A photographic unit with a separate optical pathway may be attached to the optical head of the colposcope. The photographic element is focused with plane of the viewing optics. In general, the colposcope is most useful for hospital based practice and for individuals engaged in investigative research.
Colposcopy is an adjunctive diagnostic tool. It serves as a companion to the acknowledged laboratory aids of cytology and histopathology for purposes of tissue analysis. Colposcopy is used for selecting the sites of abnormal epithelium for biopsy in patients with abnormal papanicolaou smears. It is helpful in defining tumor extension and for evaluating benign lesions. It has proved to be valuable to for examining and following diethylstilbestrol exposed offspring.
Colposcopy is a relatively simple procedure. It requires familiarity with only a few pieces of equipment. It involves a systematic approach to inspecting tissue, facility in obtaining biopsy specimens, and precise recording of data.

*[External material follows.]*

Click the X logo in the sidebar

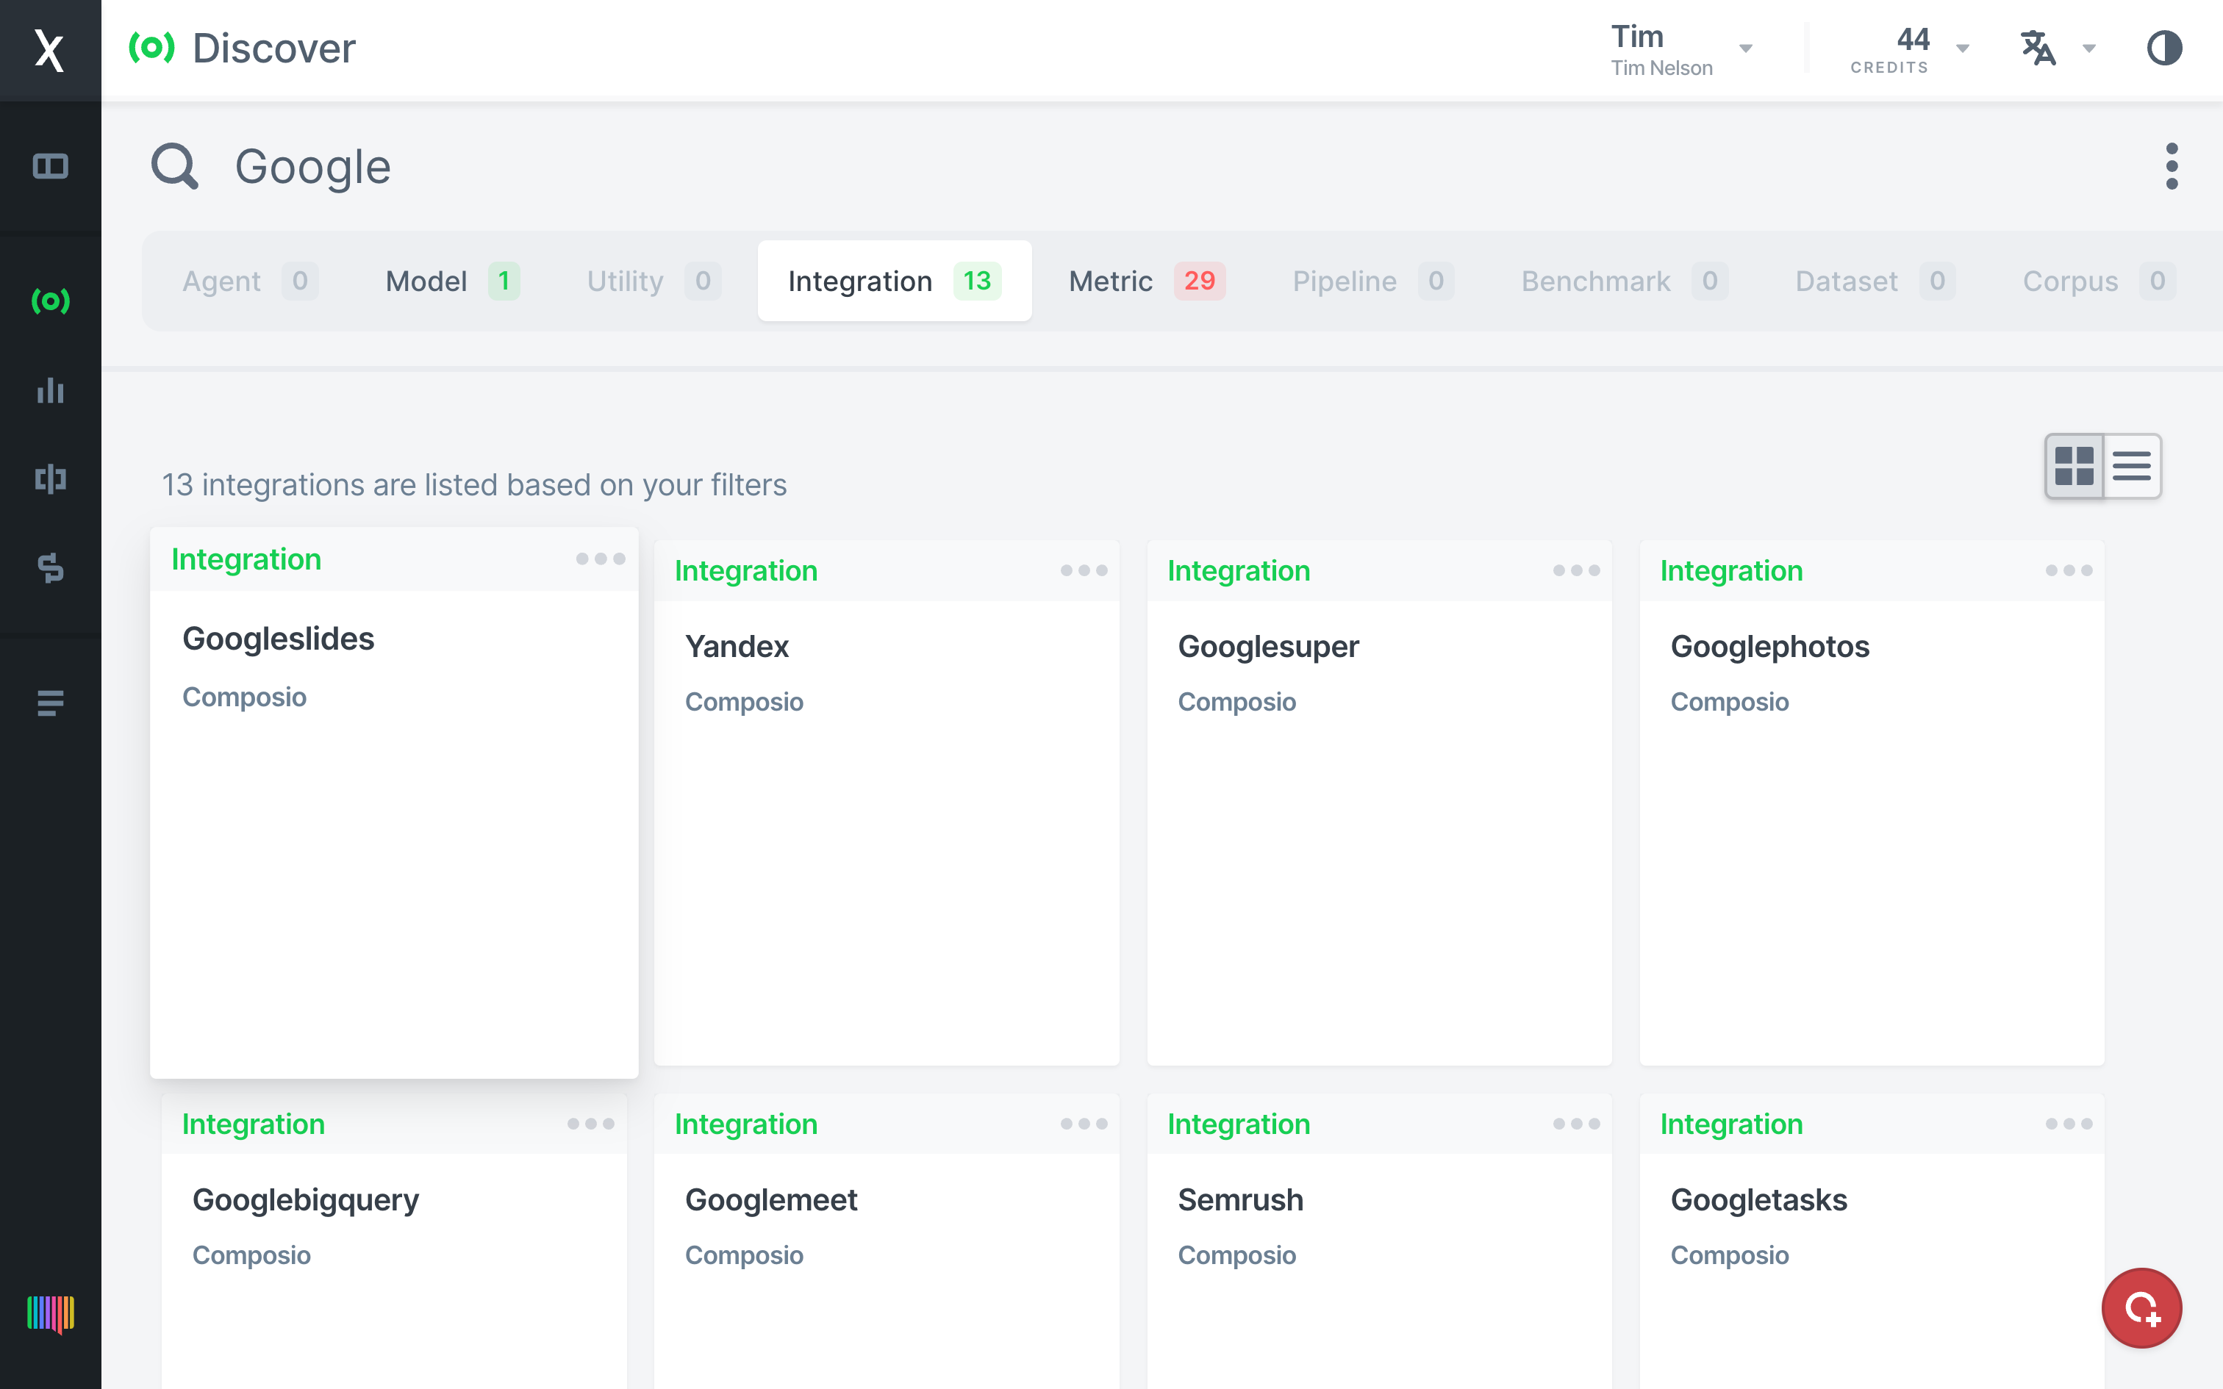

Good colposcopic technique demands correct positioning of patient and instrument for the examination. The patients must assume the dorsal lithotomy position. She will need to maintain this position for a variable length of time, frequently for as long as 30 minutes when biopsies are taken. The examination table should offer both maximal patient comfort and ease of inspection. Tables equipped with an automatic foot control for adjusting height are often helpful. Special knee and calf support for the patient are also useful. However, the usual stationary gynecologic tables with conventional stirrups are entirely acceptable for colposcopic examination. Such tables may need to be elevated as much as two inches on wooden block in order to perform colposcopic examinations with out neck or back strain.